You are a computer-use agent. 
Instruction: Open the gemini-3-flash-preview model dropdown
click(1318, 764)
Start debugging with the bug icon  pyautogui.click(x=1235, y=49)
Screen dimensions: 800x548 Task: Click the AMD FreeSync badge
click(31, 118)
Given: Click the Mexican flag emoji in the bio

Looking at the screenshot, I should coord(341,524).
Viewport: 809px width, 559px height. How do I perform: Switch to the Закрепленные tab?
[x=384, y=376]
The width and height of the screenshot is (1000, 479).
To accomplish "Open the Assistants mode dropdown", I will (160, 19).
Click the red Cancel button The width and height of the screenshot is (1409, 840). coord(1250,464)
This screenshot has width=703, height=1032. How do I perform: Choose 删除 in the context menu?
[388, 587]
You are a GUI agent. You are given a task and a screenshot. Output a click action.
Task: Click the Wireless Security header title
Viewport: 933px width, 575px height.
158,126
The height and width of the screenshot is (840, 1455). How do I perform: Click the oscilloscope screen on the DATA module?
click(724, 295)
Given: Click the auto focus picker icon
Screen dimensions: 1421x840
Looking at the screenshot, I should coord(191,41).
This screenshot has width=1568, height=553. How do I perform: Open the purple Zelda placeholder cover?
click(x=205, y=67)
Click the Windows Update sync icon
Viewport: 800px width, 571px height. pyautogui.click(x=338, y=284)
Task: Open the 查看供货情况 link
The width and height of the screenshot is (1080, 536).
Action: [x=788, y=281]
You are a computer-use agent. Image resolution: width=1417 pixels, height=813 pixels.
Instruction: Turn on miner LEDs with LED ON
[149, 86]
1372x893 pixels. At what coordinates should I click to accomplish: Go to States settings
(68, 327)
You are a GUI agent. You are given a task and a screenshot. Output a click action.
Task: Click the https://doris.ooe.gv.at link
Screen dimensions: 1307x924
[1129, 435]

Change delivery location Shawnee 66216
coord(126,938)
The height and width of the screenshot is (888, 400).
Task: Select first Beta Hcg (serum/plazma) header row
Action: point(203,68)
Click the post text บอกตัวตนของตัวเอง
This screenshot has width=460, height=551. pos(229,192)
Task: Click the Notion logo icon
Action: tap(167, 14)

=-=-=-=-=

EXERCISE INSTRUCTIONS:
Copy out the material above word for word, from the line containing "Change delivery location Shawnee 66216" through the end of the material.

TASK RESULT:
Change delivery location Shawnee 66216
coord(126,938)
The height and width of the screenshot is (888, 400).
Task: Select first Beta Hcg (serum/plazma) header row
Action: point(203,68)
Click the post text บอกตัวตนของตัวเอง
This screenshot has width=460, height=551. pos(229,192)
Task: Click the Notion logo icon
Action: tap(167, 14)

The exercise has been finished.